**Your task:** Pull each line holding the word "accomplish" from the data.

**Recorded information:**
--------------------------------

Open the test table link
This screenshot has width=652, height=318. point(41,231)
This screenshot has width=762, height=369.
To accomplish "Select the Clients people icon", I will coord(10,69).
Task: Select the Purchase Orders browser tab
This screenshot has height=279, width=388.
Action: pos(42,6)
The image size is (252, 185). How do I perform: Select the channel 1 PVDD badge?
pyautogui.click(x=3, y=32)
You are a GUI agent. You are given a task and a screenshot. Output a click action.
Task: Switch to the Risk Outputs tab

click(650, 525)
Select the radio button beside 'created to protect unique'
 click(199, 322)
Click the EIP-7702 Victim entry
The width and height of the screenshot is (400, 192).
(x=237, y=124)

--------------------------------

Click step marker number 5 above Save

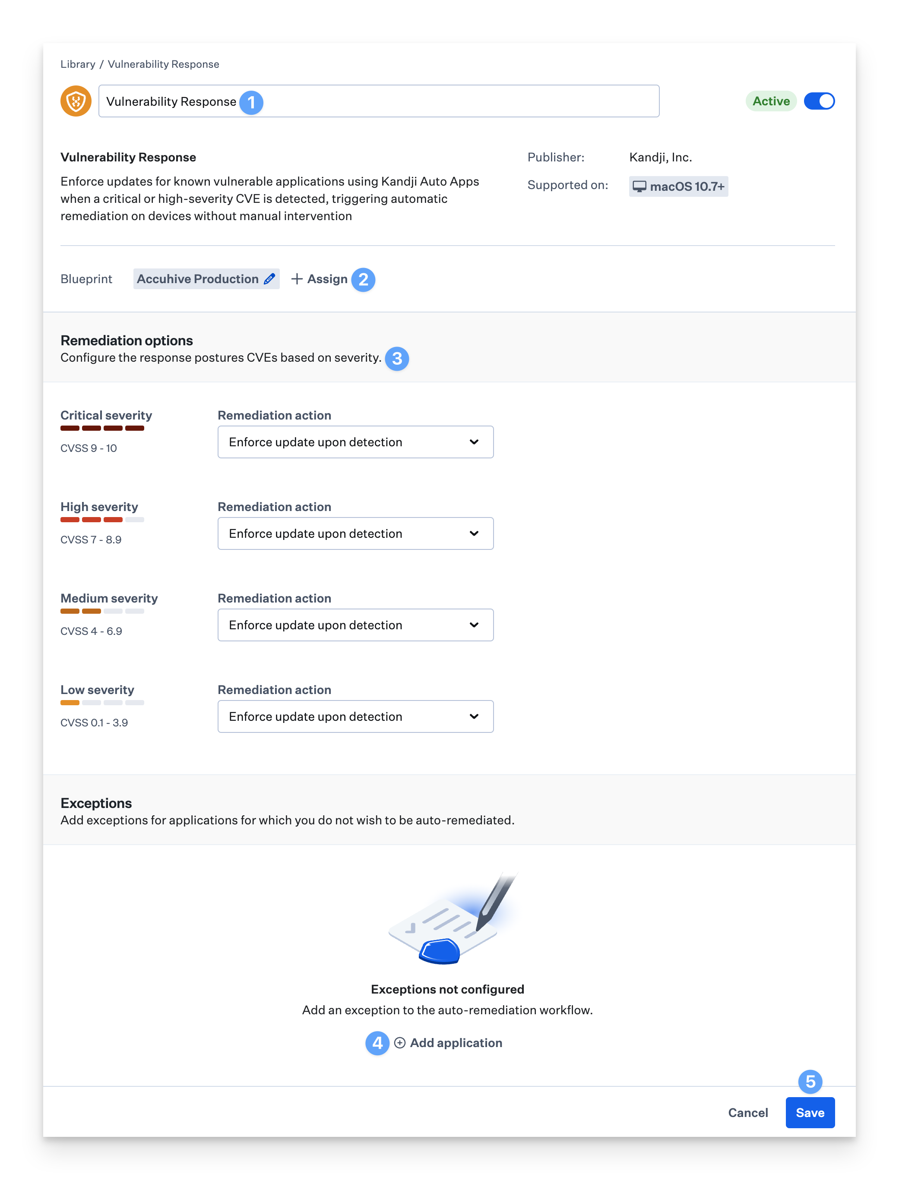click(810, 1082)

--------------------------------

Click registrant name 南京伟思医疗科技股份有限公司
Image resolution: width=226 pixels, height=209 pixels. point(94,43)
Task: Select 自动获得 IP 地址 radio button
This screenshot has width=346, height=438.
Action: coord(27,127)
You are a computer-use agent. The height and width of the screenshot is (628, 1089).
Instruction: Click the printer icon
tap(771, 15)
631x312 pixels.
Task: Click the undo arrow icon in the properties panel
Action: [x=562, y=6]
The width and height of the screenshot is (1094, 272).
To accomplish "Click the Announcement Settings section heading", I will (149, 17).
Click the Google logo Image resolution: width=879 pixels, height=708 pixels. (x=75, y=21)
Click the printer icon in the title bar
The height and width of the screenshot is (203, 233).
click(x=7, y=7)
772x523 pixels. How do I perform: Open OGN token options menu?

--------------------------------

**Written response:**
To accomplish "Select the Clients people icon", I will coord(10,69).
To accomplish "Click the Announcement Settings section heading", I will (149, 17).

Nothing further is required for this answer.